Growth in industrial production inched down to an eight-month low of 3.2 per cent in October from 3.3 per cent in the previous month, with the largest segment-- manufacturing--pulling down the expansion despite increase in demand due to the festival month. This does not give hope of any broad-based recovery after economic growth of 8.4 per cent in the second quarter of the current financial year.
Going forward, November may see even further subdued activities as displayed by e-way bills generated. Generation of e-way bills fell to 61.15 million in November from 74.5 million in October. This may mean slow growth in industrial activities in the first two months of the third quarter of the current financial year which may drag down GDP growth in the third quarter. The Reserve Bank of India's monetary policy committee (MPC) has already revised down GDP growth to 6.6 per cent in the quarter compared to its earlier calculation of 6.8 per cent.

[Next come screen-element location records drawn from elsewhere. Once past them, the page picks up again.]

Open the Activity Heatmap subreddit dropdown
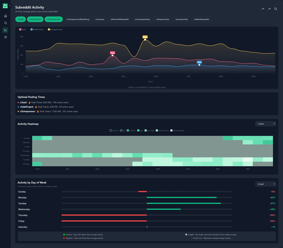 point(265,124)
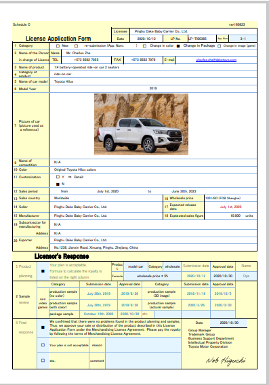Check 'Your plan is not acceptable' box

[43, 345]
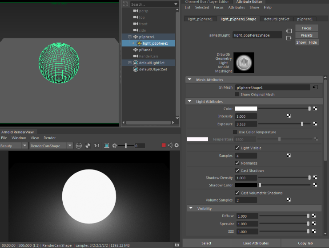Collapse the Light Attributes section
This screenshot has height=248, width=329.
click(x=190, y=102)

It should, however, be noted that it is value added in industrial sales which are taken in GDP and not physical volumes of factory production as depicted by IIP.
However, comparing the output, measured by the index of industrial production (IIP), is a bit tricky since the growth was revised from 3.1 per cent to 3.3 per cent in September. If one compares provisional estimates to provisional estimates, IIP growth in fact would be marginally higher in October compared to september.
The industrial production was also up by a hefty 7.8 per cent in October over the corresponding month of pre-covid year of 2019-20.
It was mainly mining, which revived after disruption caused by late rains in September, and electricity generation that pushed up the industrial growth, while manufacturing pulled it down. (see chart).
Capital and consumer goods, especially durables ones, did not present any optimistic picture for the industrial sector.
While capital goods output declined by 1.1 per cent in October from 2.4 per cent growth in September, consumer durables continued to contract at a higher rate of 6.1 per cent from 1.9 per cent over this period. Fast moving consumer goods also did not portray any rosy picture with the output rising by just 0.5 per cent in October from 0.2 per cent in the previous month.
"The disaggregated data does not provide convincing signals of the recovery becoming durable and broad-basing further, with capital goods and consumer durables reporting a YoY contraction in October 2021," ICRA chief economist Aditi Nayar said.
Contraction in capital goods may come in the way of further activities in the factory production.
Barclays India chief economist Rahul Bajoria pinned hopes on higher government spending, especially capital expenditure during the second half of the current financial year to spur further industrial demand.